INSTRUÇÕES DO EXERCÍCIO |
#1 Responda, com base no texto de origem:
(a) Quantas pessoas compunham o painel de jurados?
(b) Quanto tempo durou o julgamento?
(c) Em que tribunal foi lido o veredicto?
#2 De acordo com o texto de origem, o júri concordou que a AEG Live contratou Conrad Murray. Explique, em uma a três frases, por que motivo rejeitou mesmo assim a ação.

TEXTO DE ORIGEM |
Um júri da Califórnia rejeitou na quarta-feira uma ação judicial interposta pela família de Michael Jackson a queixar-se de graves prejuízos em resultado da contratação pela promotora AEG Live do médico do cantor falecido em 2009, escreve a agência Lusa.

As 12 pessoas que compunham o painel de jurados concordaram que a AEG Live contratou Conrad Murray, mas consideraram que este não era incapaz ou incompetente para o trabalho, que era um dos argumentos da família Jackson.

O júri deliberou três dias depois de um julgamento de cinco meses, em que a família do cantor alegava que a AEG Live fora negligente na contratação de Murray e na supervisão do seu trabalho.

O veredicto demorou apenas alguns minutos a ser lido no tribunal de Los Angeles.

BLOCO DE DADOS |
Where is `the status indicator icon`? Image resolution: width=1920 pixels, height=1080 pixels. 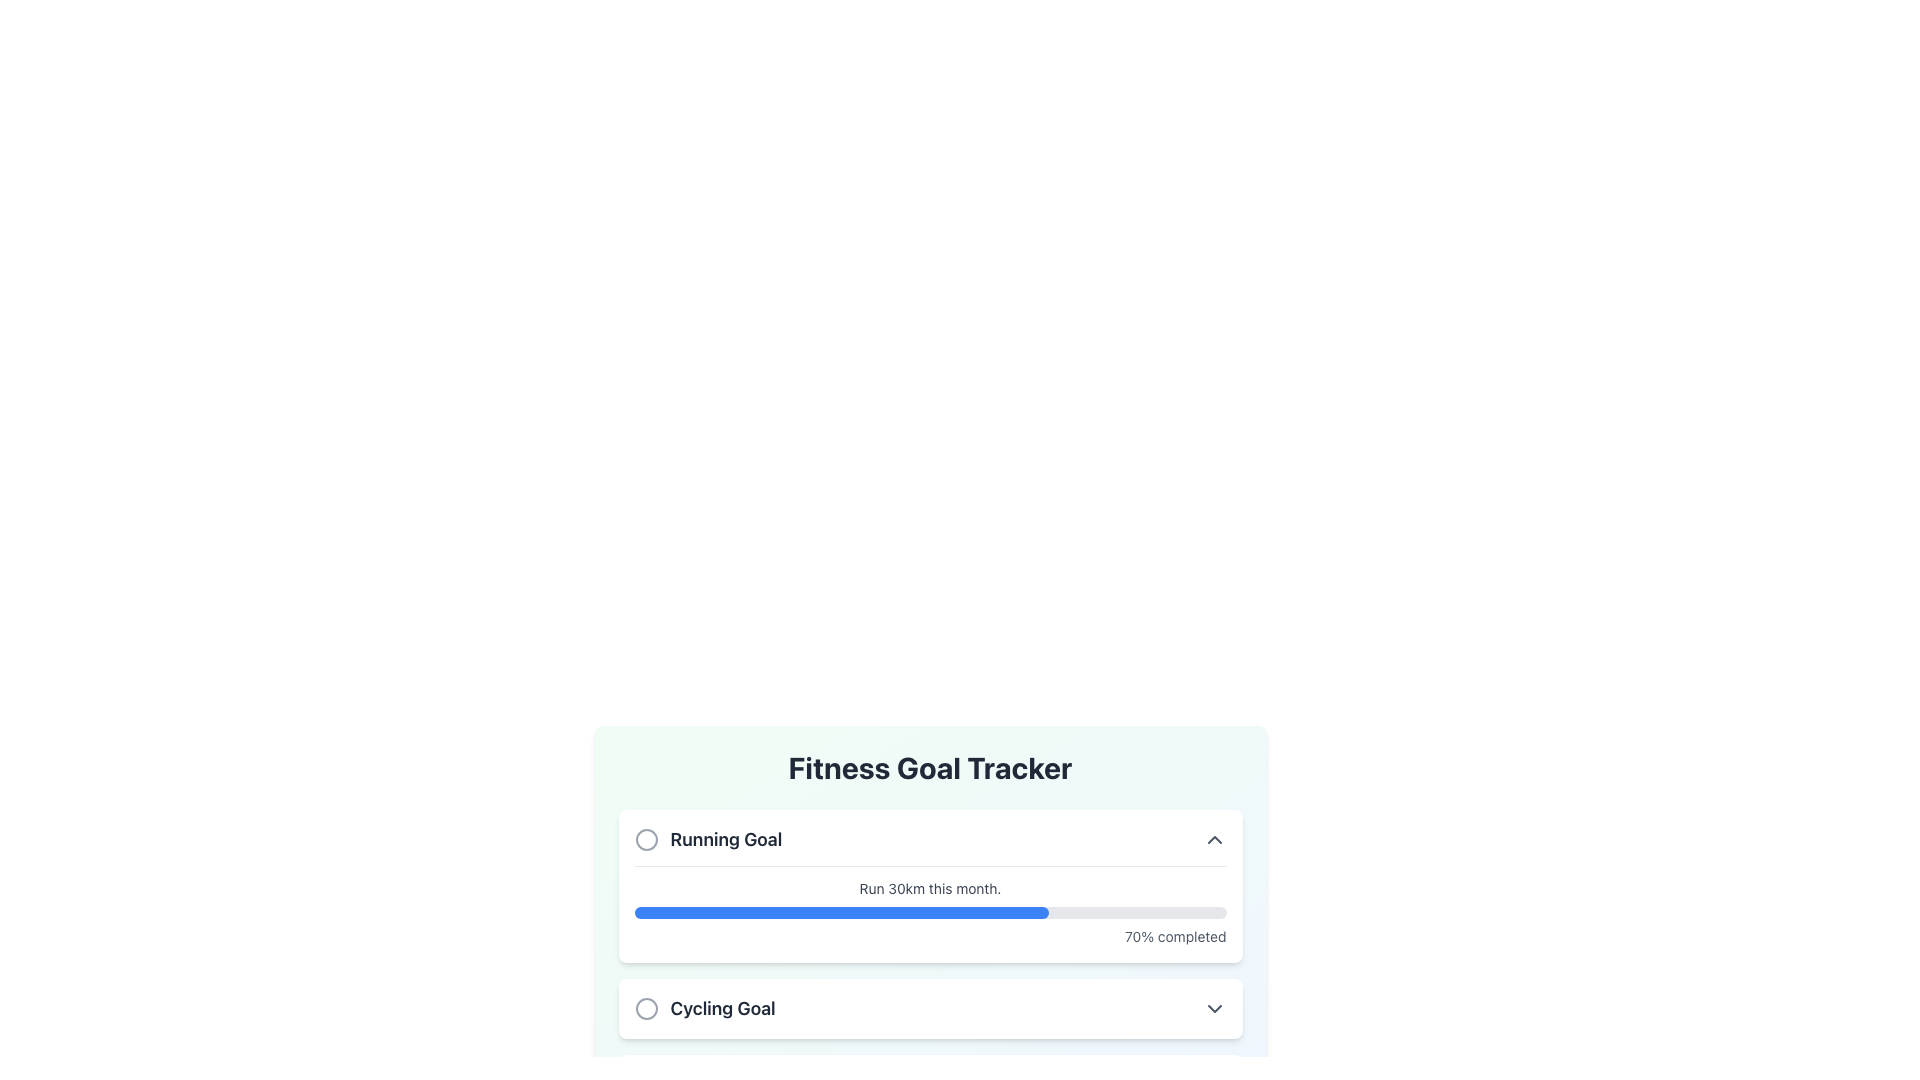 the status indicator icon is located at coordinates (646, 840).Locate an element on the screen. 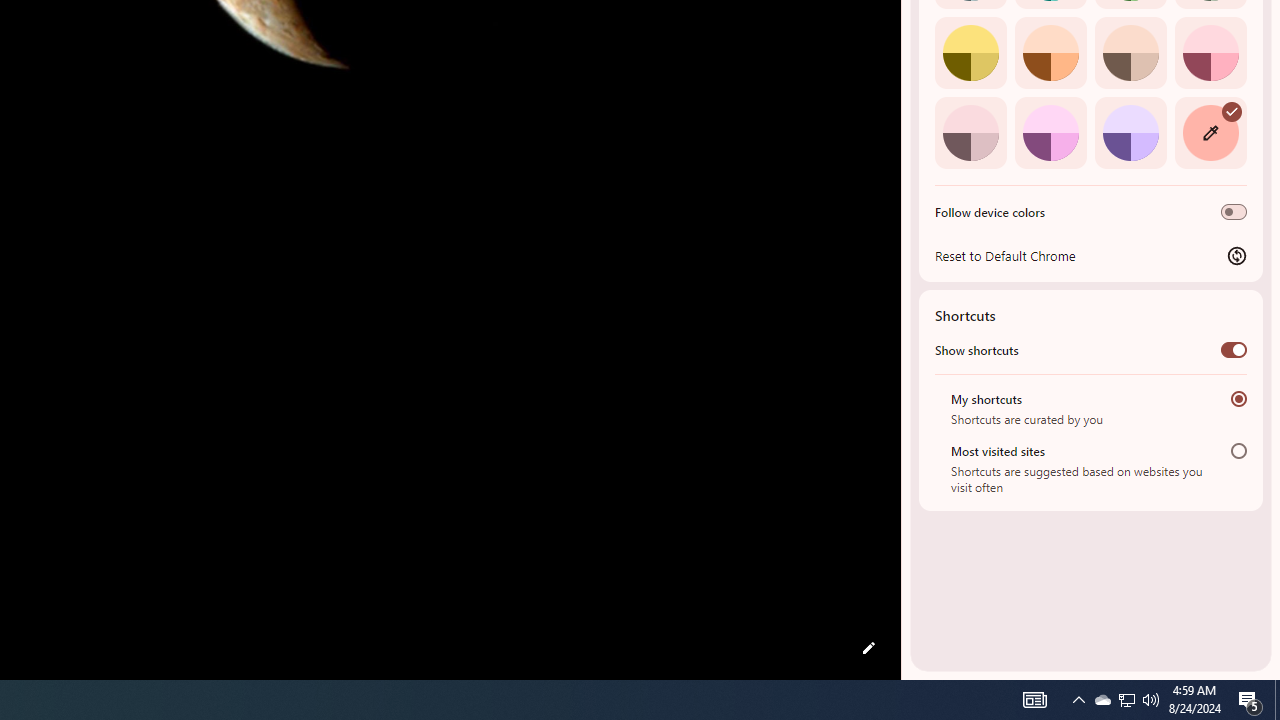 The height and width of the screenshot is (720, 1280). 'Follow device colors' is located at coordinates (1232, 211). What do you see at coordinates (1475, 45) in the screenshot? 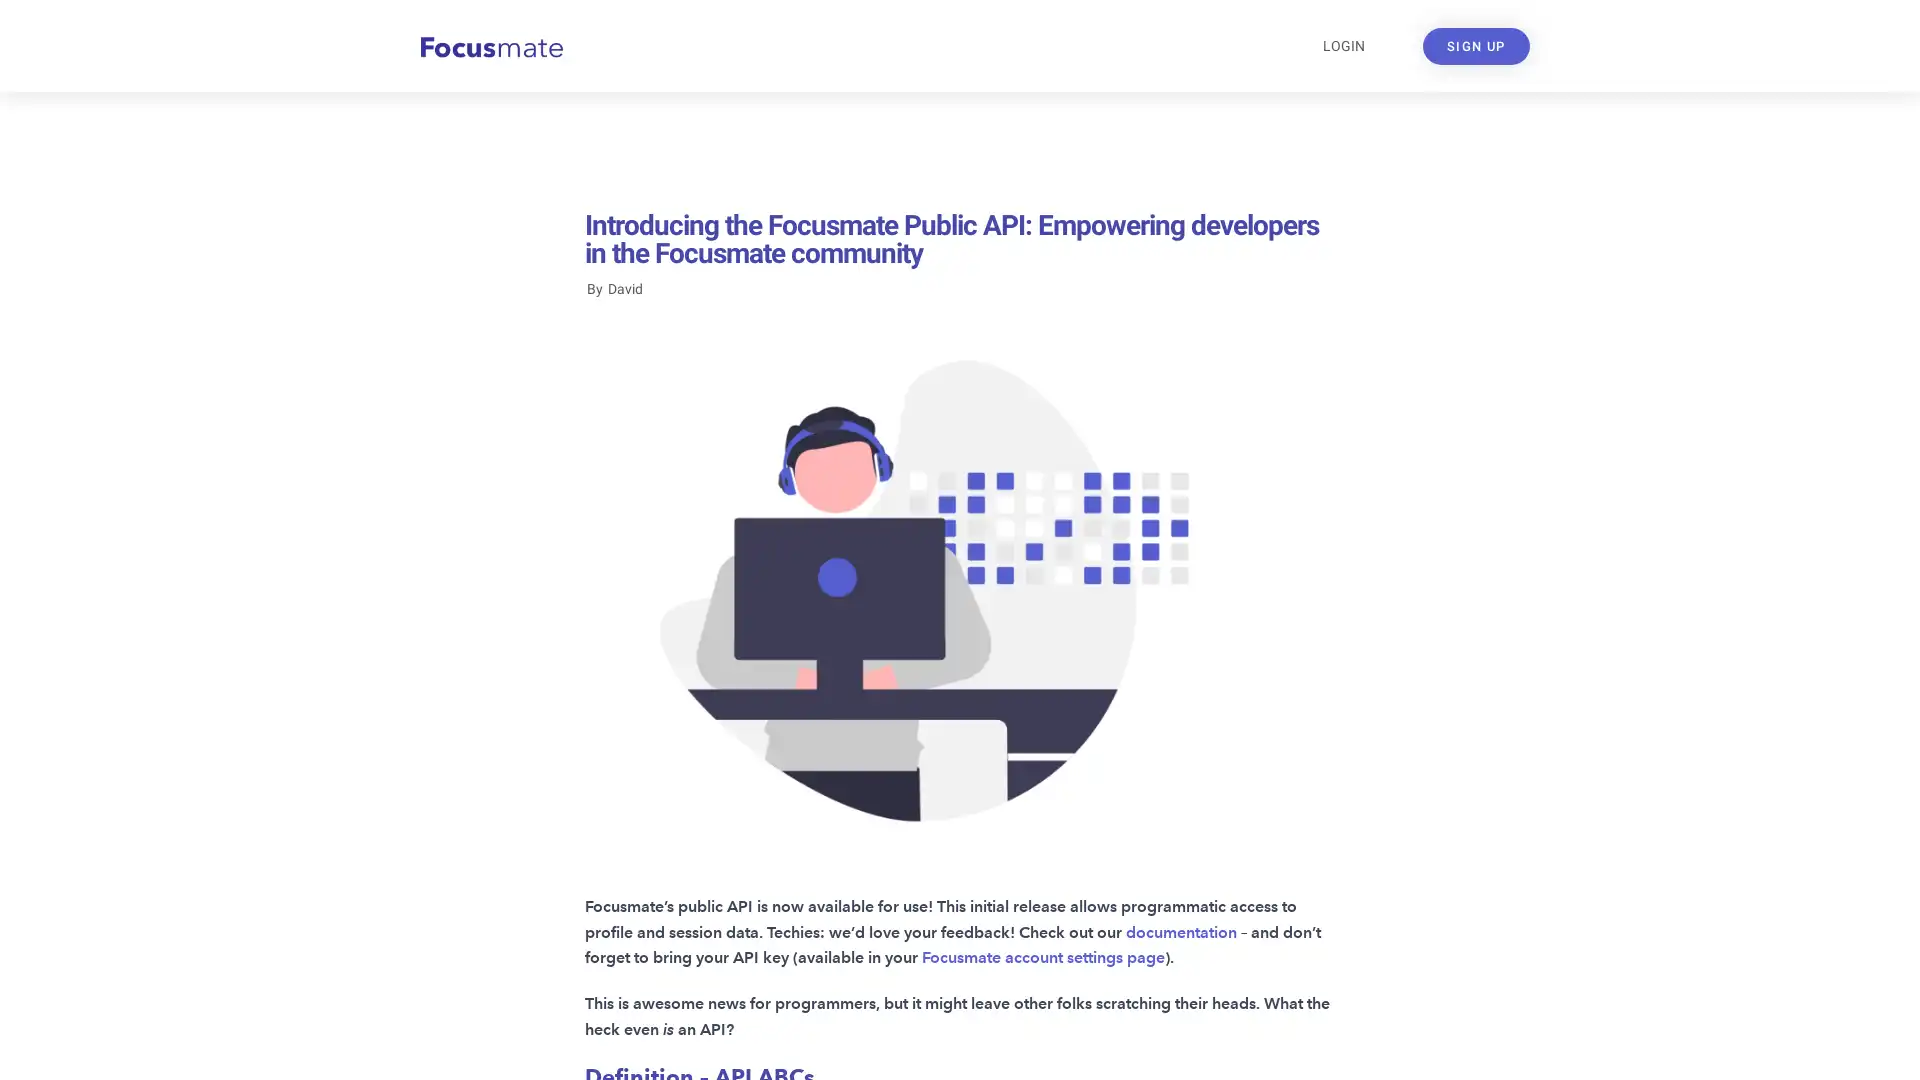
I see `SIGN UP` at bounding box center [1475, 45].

SOLUÇÕES POR ORDEM |
#1
(a) 12 pessoas.
(b) Cinco meses.
(c) No tribunal de Los Angeles.

#2 Os jurados consideraram que Conrad Murray não era incapaz nem incompetente para o trabalho. Esse era um dos argumentos da família Jackson.